Task objective >> Reproduce the lines running from the one holding "Task: Select the 30 minutes timeframe tab" through the end of the records, inclusive, replacing "timeframe" with "interval" and leaving all else unchanged. Omit the pictures from your answer.
* * *
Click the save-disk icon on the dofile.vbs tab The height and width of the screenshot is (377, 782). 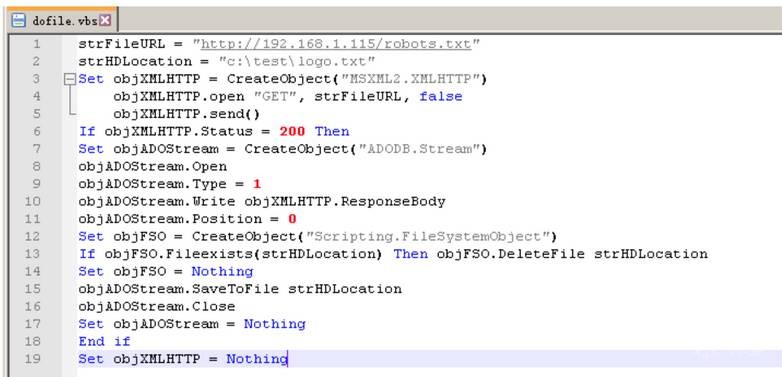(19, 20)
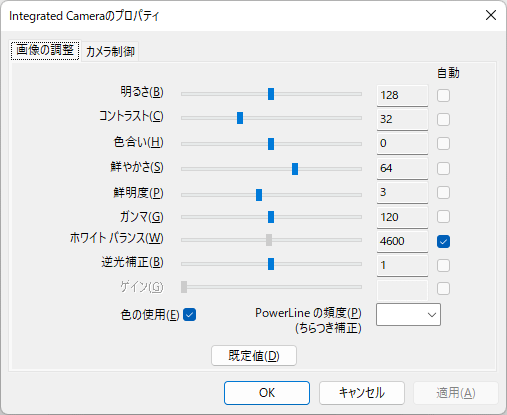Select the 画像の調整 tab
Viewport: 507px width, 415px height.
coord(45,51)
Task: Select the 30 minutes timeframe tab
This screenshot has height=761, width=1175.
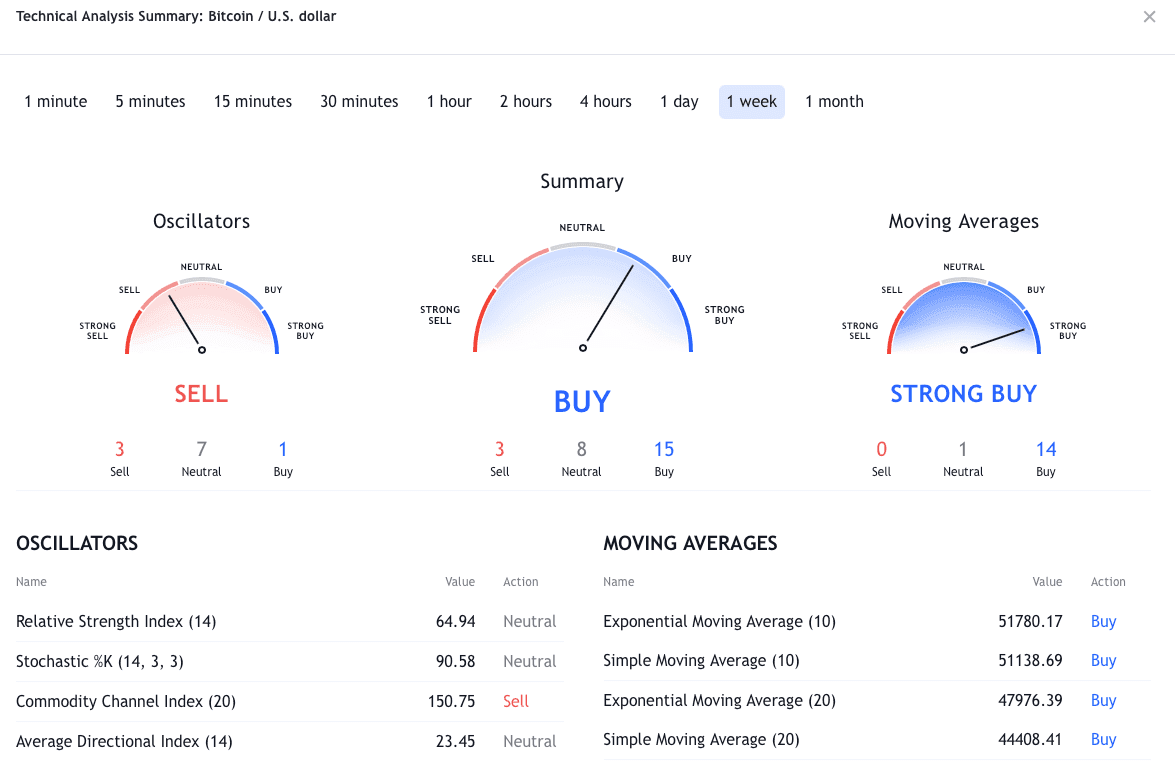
* * *
Result for this exercise >>
Task: Select the 30 minutes interval tab
This screenshot has height=761, width=1175.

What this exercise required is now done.